Military Wiki
R4 assault rifle
Type Assault rifle
Place of origin South Africa
Service history
In service 1980–present[1][2]
Used by See Users
Wars South African Border War
Namibian War of Independence
Rwandan Civil War
Haitian conflicts
Production history
Designer Yisrael Galili of Israel Military Industries[2][Notes 1]
Designed Late 1960s to early 1970s[2]
Manufacturer Lyttleton Engineering Works, now Denel Land Systems
Number built 420,000[3]
Variants R5, R6, LM4, LM5, LM6
Weight R4: 4.3 kg (9.48 lb)
R5: 3.7 kg (8.2 lb)
R6: 3.6 kg (7.9 lb)
Length R4: 1,005 mm (39.6 in) stock extended / 740 mm (29.1 in) stock folded
R5: 877 mm (34.5 in) stock extended / 615 mm (24.2 in) stock folded
R6: 805 mm (31.7 in) stock extended / 565 mm (22.2 in) stock folded
Barrel length R4: 460 mm (18.1 in)
R5: 332 mm (13.1 in)
R6: 280 mm (11.0 in)

Cartridge 5.56x45mm NATO
Action Gas operated, closed bolt
Rate of fire R4, R5: 600–750 rounds/min
R6: 585 rounds/min
Muzzle velocity R4: 980 m/s (3,215 ft/s)
R5: 920 m/s (3,018.4 ft/s)
R6: 825 m/s (2,706.7 ft/s)
Effective range 300–500 m sight adjustments
Feed system 35-round detachable box magazine
Sights Flip rear aperture and hooded forward post are standard but various optical sights can be mounted.

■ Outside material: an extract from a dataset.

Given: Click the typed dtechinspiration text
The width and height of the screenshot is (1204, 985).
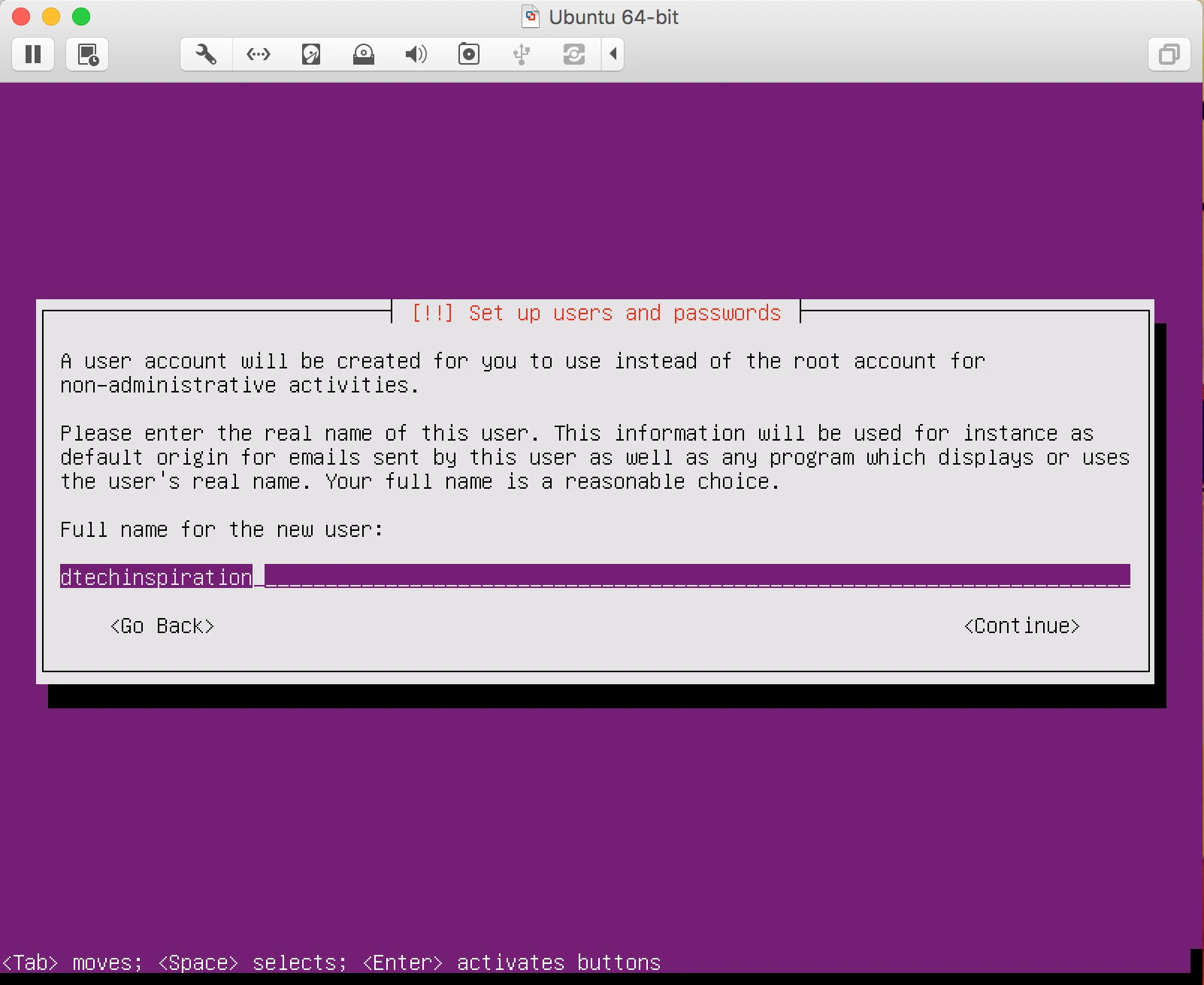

The R4 is a 5.56mm assault rifle that was introduced into service with the South African Defence Force (SADF) in 1980,[1] replacing the earlier 7.62mm FN FAL rifle, that was manufactured in South Africa under a licence agreement from Fabrique Nationale as the R1. The R4 is produced by Denel Land Systems (DLS), formerly Lyttleton Engineering Works (LIW, "Lyttleton Ingenieurswerke").

The weapon is a licenced variant of the Israeli Galil ARM assault rifle[4][5] with several modifications; notably, both the stock and magazine are now made of a high-strength polymer and the stock was lengthened, adapting the weapon for the average South African soldier.[4]

Design details

Operating mechanism

The R4 is a selective fire, gas-operated weapon that fires from a closed bolt. As with the Galil parent weapon, the operating system is derived from that of the AK-47. It uses ignited powder gases channeled through a vent in the barrel to drive a long stroke piston located above the barrel in a gas cylinder to provide power to the operating system. The weapon features a self-regulating gas system and a rotary bolt breech locking mechanism (equipped with two locking lugs), which is rotated by a helical camming groove machined into the bolt carrier that engages a control pin on the bolt. Extraction is carried out by means of a spring-loaded extractor contained in the bolt and a protrusion on the left guide rail inside the receiver acts as the fixed ejector.


The R4 is hammer-fired and uses a trigger mechanism with a 3-position fire selector and safety switch. The stamped sheet steel selector bar is present on both sides of the receiver and its positions are marked with letters: "S"— indicating the weapon is safe, "R"—single-fire mode ("R" is an abbreviation for "repetition"), and "A"—fully automatic fire. The "safe" setting disables the trigger and secures the weapon from being charged.

The R4 is fed from a synthetic box magazine with a 35-round cartridge capacity (designed to use the 5.56x45mm NATO cartridge with the M193 projectile) loaded in a staggered configuration. During the 1980s South African troops were issued with one 50-round magazine as well. The flash suppressor is slotted and doubles as an adapter for launching rifle grenades. Bolted to a bracket in the gas block, under the barrel, is a lightweight folding bipod (folds into the handguard), which includes a wire cutter in the hinge.[4]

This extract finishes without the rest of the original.